Xの自動翻訳が結びつける排外的な投稿

日本各地で相次いでいる寺や神社の火災に対して、「イスラム教徒が放火した」という排外的な投稿がSNSで拡散している。新聞社は「根拠がない」と否定する報道を行っているが、投稿はくすぶり続けている。Xのニュース・ストーリー機能と自動翻訳が、海外の排外主義の投稿と国内の火災を結びつけている。
相次ぐ火災「放火の根拠なし」の報道
読売新聞は6月12日に、1月から6月に国内各地で発生した寺社や酒蔵での火災10件を取材し、そのうち8件で警察と消防から「外国人が火を付けた事実や情報はない」と否定の回答を得たとの記事を公開した。
- 厳島の「不消霊火堂」全焼など寺社や酒蔵の火災巡り、根拠なき「ムスリムが放火」のデマ拡散(読売新聞)
この寺社などが放火されたという話題はX(旧Twitter)がAIでまとめるニュース・ストーリー機能に取り上げられている。タイトルは「全国神社仏閣で火災相次ぐ 放火疑いのSNS憶測広がる」だ。

この機能は、Xで話題になっている情報やテーマをAI・Grokが取りまとめるもので、「本日のニュース」として表示されている。投稿には、不確実な情報が紛れ込むことがあり、タイトルは投稿をAIで要約しているためミスリーディングなタイトルとなったり、偽・誤情報が拡散したりすることがある。4月に行われた京都府知事選挙では、情勢報道が間違ってまとめられ京都新聞がXに削除要請を行っている。
まとめられた投稿を確認すると、海外の保守系インフルエンサーと国内の不確実情報を発信するアカウントがやり取りをしながら、排外的な話題を拡散していることが分かった。3月から始まったXの投稿を自動的に翻訳する機能が日本利用者にも拡大されたことが背景にある。
翻訳機能でつくられる排外主義
投稿を具体的に見てみる。翻訳はXの表示をそのまま使用している。アカウントの所在地は、偽・誤情報対策にXに導入されたもので「このアカウントについて」から確認した。

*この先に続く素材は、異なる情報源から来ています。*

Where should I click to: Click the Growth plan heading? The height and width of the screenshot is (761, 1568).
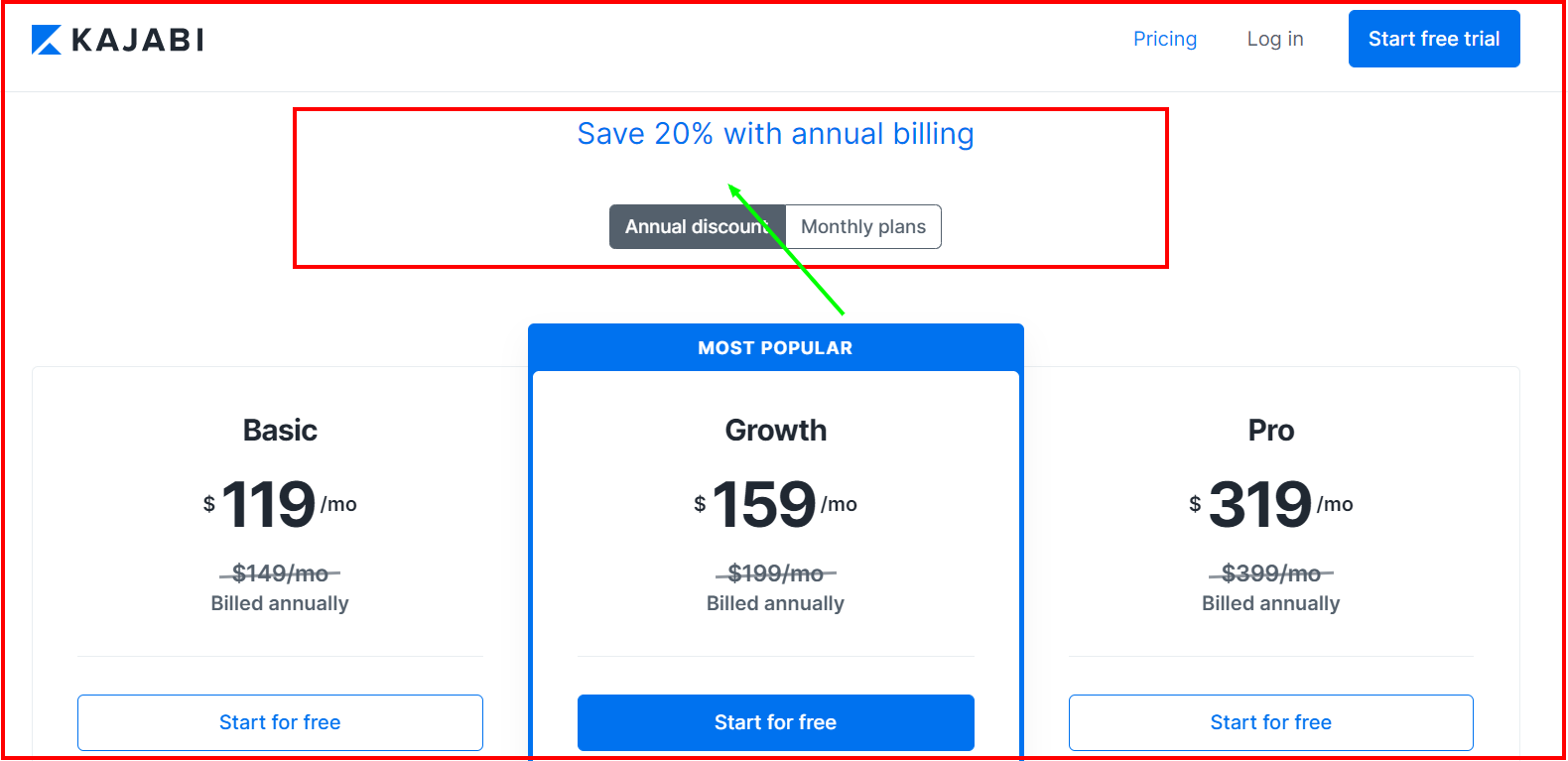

「ヨーロッパでは、多くの教会が謎の火災に遭っています。モスクはそうではありません。」
投稿は英語。アカウントは154万フォロワー、所在地はヨーロッパ。
「奇妙だと思いませんか。日本がムスリムを輸入するやいなや、彼らの仏教寺院が焼き払われ始めるのです。ヨーロッパ中の教会と同じように」
投稿は英語。アカウントは5.2万フォロワー、所在地はイギリス。
「日本、このままでは英国やヨーロッパのようになります。」
投稿はスペイン語。アカウントは2.9万フォロワー、所在地はスペイン。
このような投稿に対して、「ムスリムの仕業」「なぜモスクは燃えていないのか」「モスクを燃えせ」といった反応が日本語や英語など複数言語で寄せられて拡散している。海外の排外主義の投稿が、国内の火災と結びつけられて物語が作られている。
否定報道もAIタイトルに反映されず
広島県の地方紙中国新聞は、5月22日に宮島で起きた火災について放火に対して否定する報道を行い、Xに投稿して紹介している。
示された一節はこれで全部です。